* _Task description_:
In the listing that follows, the lines starting at the one containing "Open the School bookmarks folder" and ending at the one containing "Image resolution: width=1372" are to be returned exactly, both boundary lines included, and no others.

* _Excerpted data_:
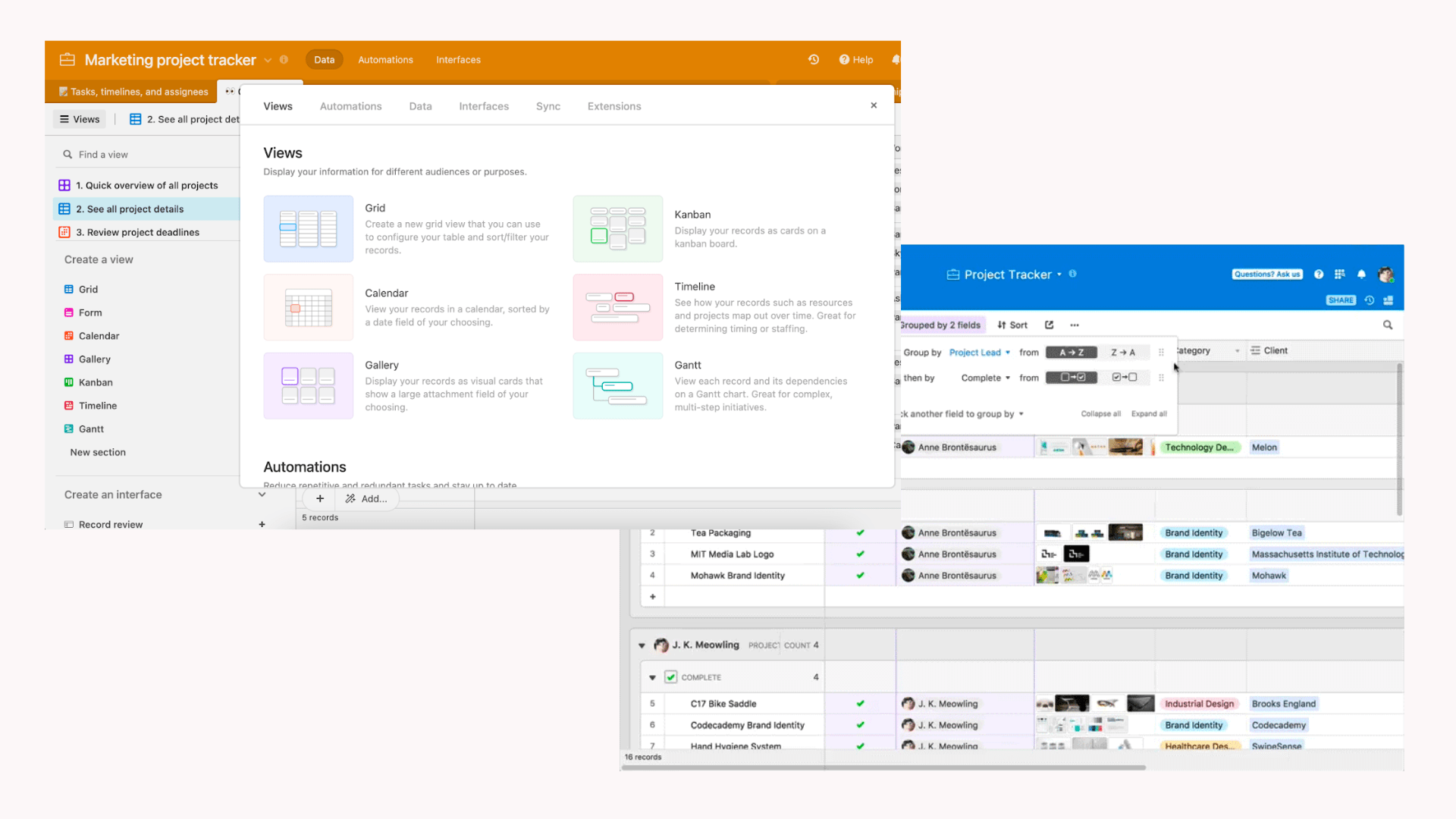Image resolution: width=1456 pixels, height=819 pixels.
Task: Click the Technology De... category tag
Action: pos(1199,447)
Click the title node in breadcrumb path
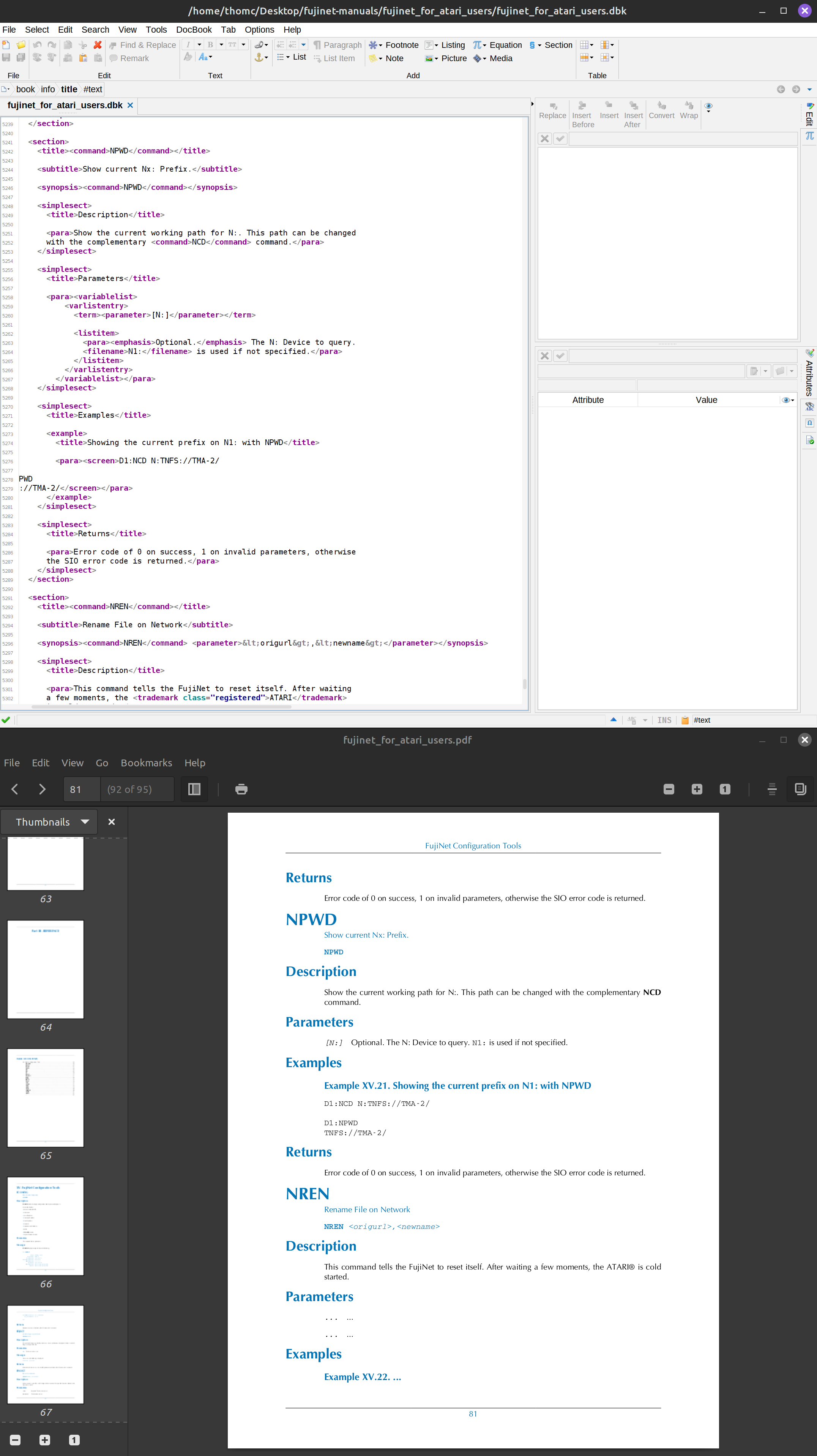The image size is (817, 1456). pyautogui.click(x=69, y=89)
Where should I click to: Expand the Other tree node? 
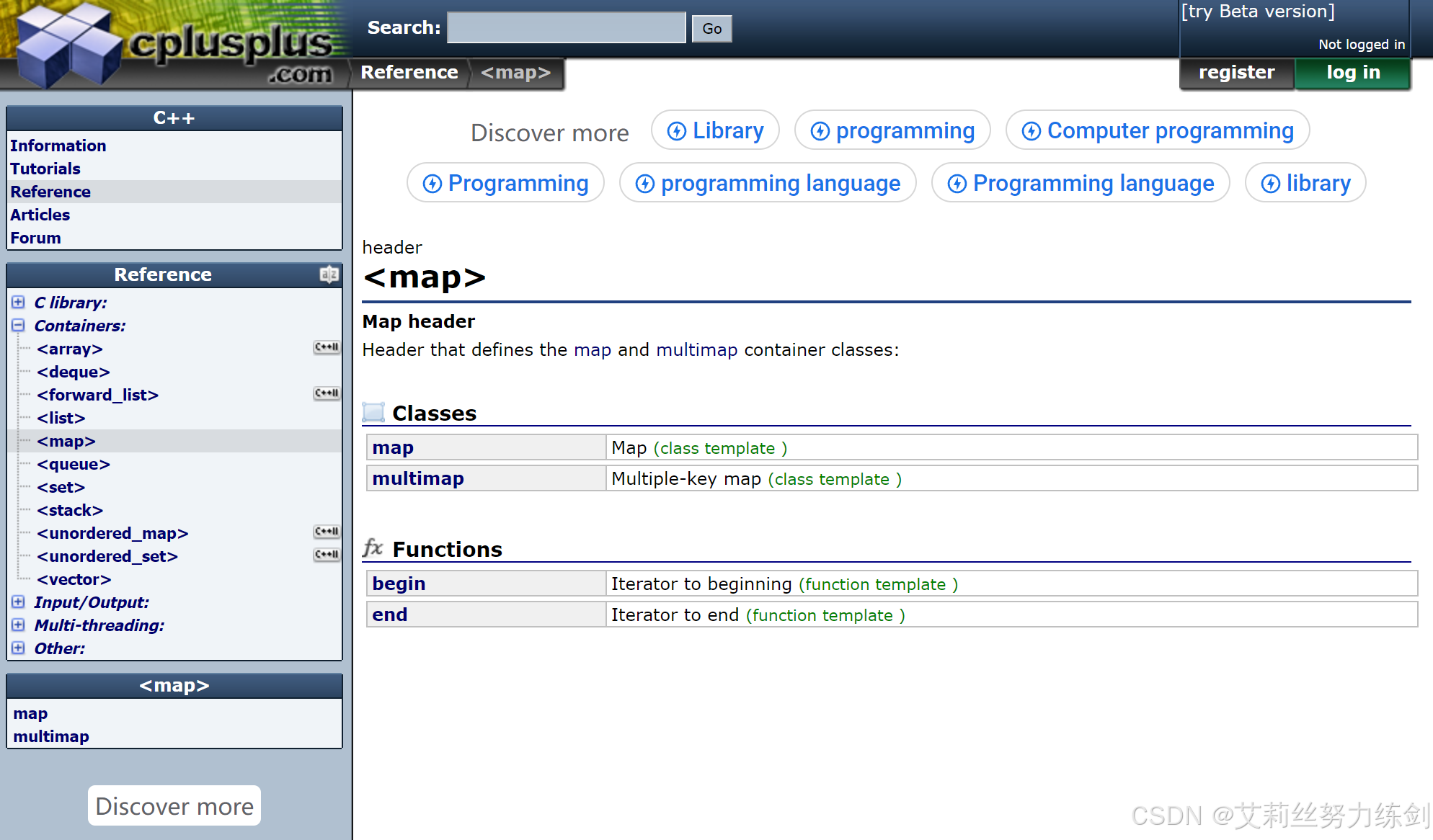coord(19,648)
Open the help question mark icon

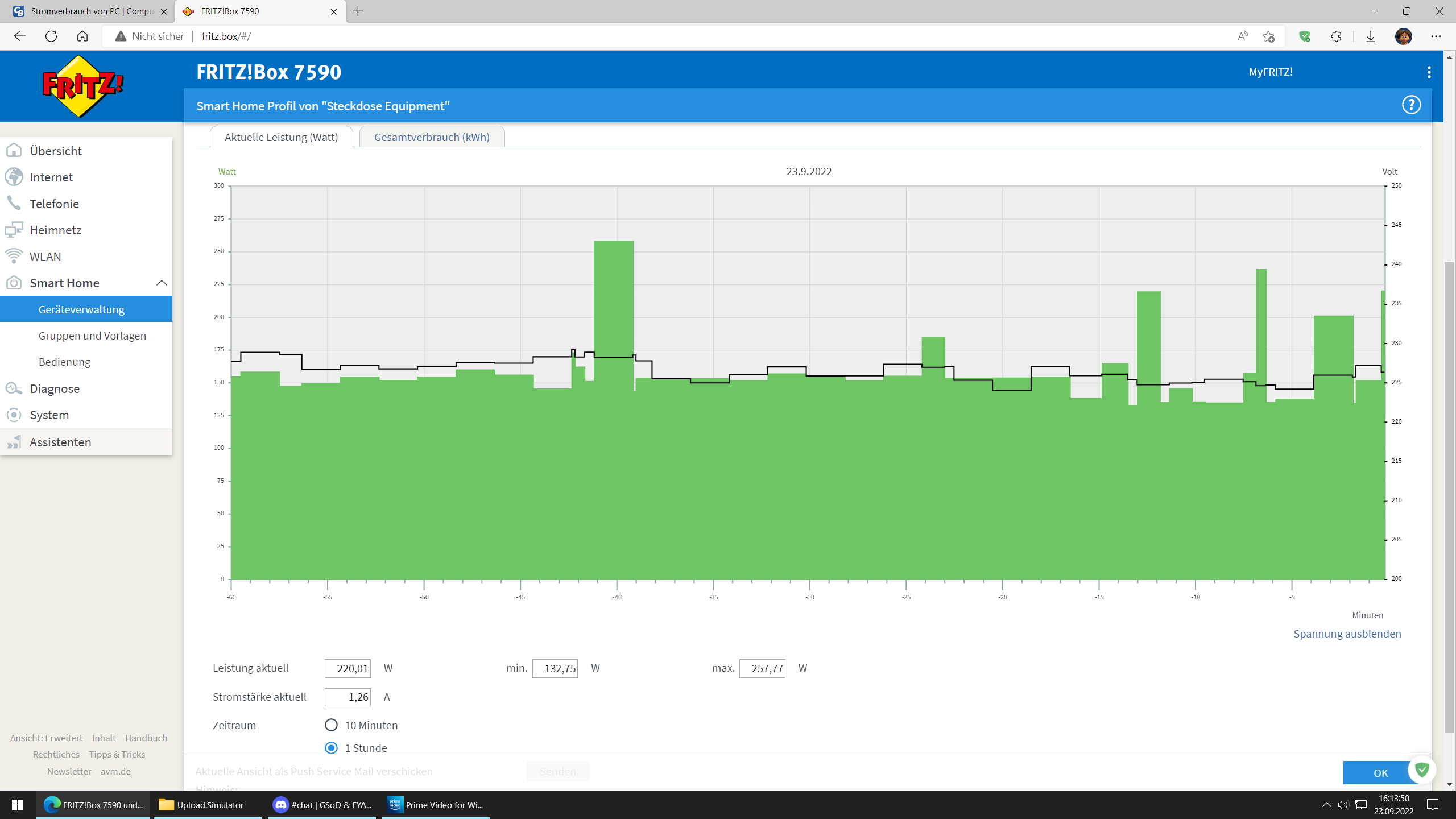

---

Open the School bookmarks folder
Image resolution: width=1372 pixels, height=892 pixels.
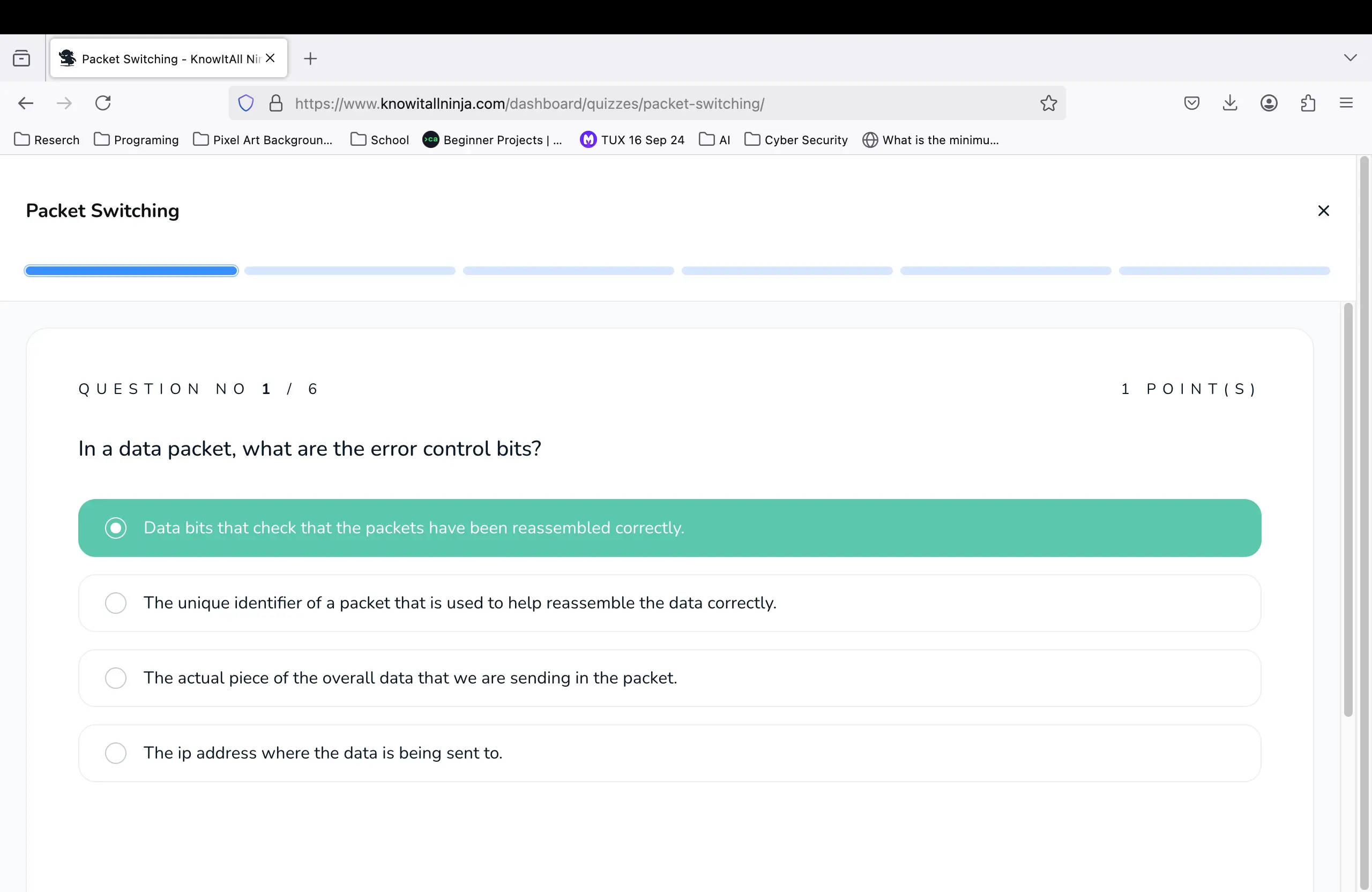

* _Answer to this task_:
Open the School bookmarks folder
Image resolution: width=1372 pixels, height=892 pixels.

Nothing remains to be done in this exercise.